** What needs to be done **
Reproduce the following listing line for line, without altering a single character.

Entries on locating words and elements
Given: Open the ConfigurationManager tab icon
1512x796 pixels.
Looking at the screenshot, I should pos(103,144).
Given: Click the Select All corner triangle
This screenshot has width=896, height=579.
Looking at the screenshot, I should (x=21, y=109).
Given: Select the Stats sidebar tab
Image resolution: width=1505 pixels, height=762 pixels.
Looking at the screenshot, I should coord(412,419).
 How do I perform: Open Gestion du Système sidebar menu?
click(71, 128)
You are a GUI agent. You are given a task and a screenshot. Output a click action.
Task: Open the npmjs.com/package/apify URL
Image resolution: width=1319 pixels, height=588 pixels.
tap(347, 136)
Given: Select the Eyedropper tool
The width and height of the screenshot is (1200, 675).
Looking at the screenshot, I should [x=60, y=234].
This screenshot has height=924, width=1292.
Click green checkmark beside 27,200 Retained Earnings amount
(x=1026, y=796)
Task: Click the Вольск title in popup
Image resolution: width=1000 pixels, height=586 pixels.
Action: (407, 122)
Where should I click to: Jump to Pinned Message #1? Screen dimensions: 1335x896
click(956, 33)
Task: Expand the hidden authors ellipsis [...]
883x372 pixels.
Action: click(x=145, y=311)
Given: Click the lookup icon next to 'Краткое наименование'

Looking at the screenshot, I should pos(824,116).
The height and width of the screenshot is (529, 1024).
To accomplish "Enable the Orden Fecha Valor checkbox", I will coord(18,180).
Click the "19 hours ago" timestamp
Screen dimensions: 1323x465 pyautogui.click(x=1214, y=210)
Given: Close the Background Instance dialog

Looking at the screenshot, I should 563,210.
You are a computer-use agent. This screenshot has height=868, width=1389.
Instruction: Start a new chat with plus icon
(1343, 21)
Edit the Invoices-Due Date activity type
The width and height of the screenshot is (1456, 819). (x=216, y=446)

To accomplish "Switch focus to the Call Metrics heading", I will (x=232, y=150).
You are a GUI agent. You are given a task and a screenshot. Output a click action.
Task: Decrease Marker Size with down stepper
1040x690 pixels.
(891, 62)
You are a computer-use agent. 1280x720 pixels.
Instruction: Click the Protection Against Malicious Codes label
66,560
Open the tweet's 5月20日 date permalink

** Response to the task **
Given: Open the ConfigurationManager tab icon
1512x796 pixels.
Looking at the screenshot, I should pos(103,144).
Given: Click the Select All corner triangle
This screenshot has width=896, height=579.
Looking at the screenshot, I should (x=21, y=109).
Given: Select the Stats sidebar tab
Image resolution: width=1505 pixels, height=762 pixels.
Looking at the screenshot, I should coord(412,419).
 How do I perform: Open Gestion du Système sidebar menu?
click(71, 128)
You are a GUI agent. You are given a task and a screenshot. Output a click action.
Task: Open the npmjs.com/package/apify URL
Image resolution: width=1319 pixels, height=588 pixels.
tap(347, 136)
Given: Select the Eyedropper tool
The width and height of the screenshot is (1200, 675).
Looking at the screenshot, I should [x=60, y=234].
This screenshot has height=924, width=1292.
Click green checkmark beside 27,200 Retained Earnings amount
(x=1026, y=796)
Task: Click the Вольск title in popup
Image resolution: width=1000 pixels, height=586 pixels.
Action: (407, 122)
Where should I click to: Jump to Pinned Message #1? Screen dimensions: 1335x896
click(956, 33)
Task: Expand the hidden authors ellipsis [...]
883x372 pixels.
Action: click(x=145, y=311)
Given: Click the lookup icon next to 'Краткое наименование'

Looking at the screenshot, I should pos(824,116).
The height and width of the screenshot is (529, 1024).
To accomplish "Enable the Orden Fecha Valor checkbox", I will coord(18,180).
Click the "19 hours ago" timestamp
Screen dimensions: 1323x465 pyautogui.click(x=1214, y=210)
Given: Close the Background Instance dialog

Looking at the screenshot, I should 563,210.
You are a computer-use agent. This screenshot has height=868, width=1389.
Instruction: Start a new chat with plus icon
(1343, 21)
Edit the Invoices-Due Date activity type
The width and height of the screenshot is (1456, 819). (x=216, y=446)

To accomplish "Switch focus to the Call Metrics heading", I will (x=232, y=150).
You are a GUI agent. You are given a task and a screenshot. Output a click action.
Task: Decrease Marker Size with down stepper
1040x690 pixels.
(891, 62)
You are a computer-use agent. 1280x720 pixels.
Instruction: Click the Protection Against Malicious Codes label
66,560
Open the tweet's 5月20日 date permalink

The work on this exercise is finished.